• [Required work]
Print the data exactly. Pictures stay out.

□ □ □ □ □

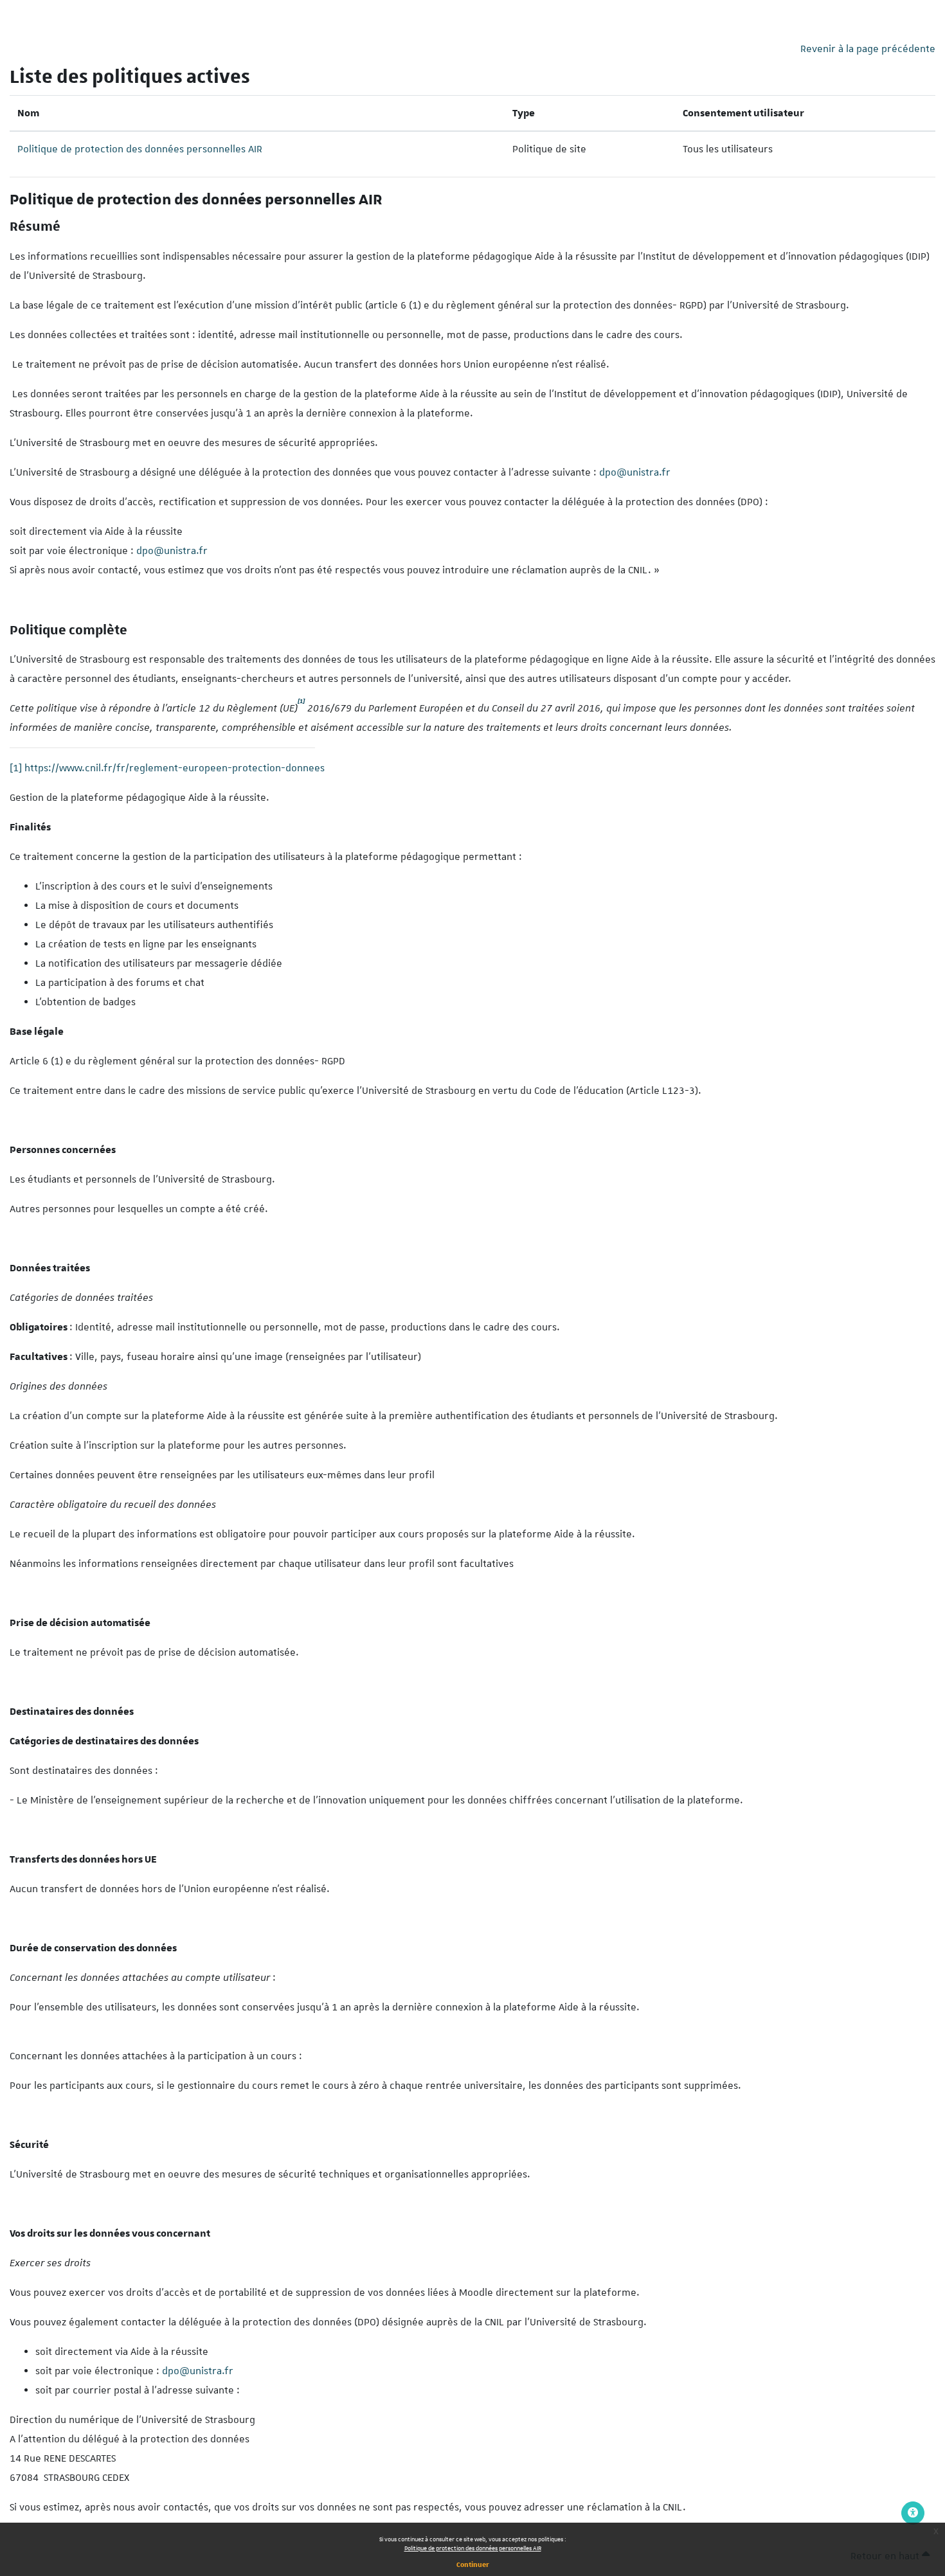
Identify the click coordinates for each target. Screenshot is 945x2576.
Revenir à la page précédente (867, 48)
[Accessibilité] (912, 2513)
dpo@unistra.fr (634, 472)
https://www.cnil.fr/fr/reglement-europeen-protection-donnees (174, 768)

□ □ □ □ □

• [Response area]
Identify the click coordinates for each target. Screenshot is 945x2576.
Revenir à la page précédente (867, 48)
[Accessibilité] (912, 2513)
dpo@unistra.fr (634, 472)
https://www.cnil.fr/fr/reglement-europeen-protection-donnees (174, 768)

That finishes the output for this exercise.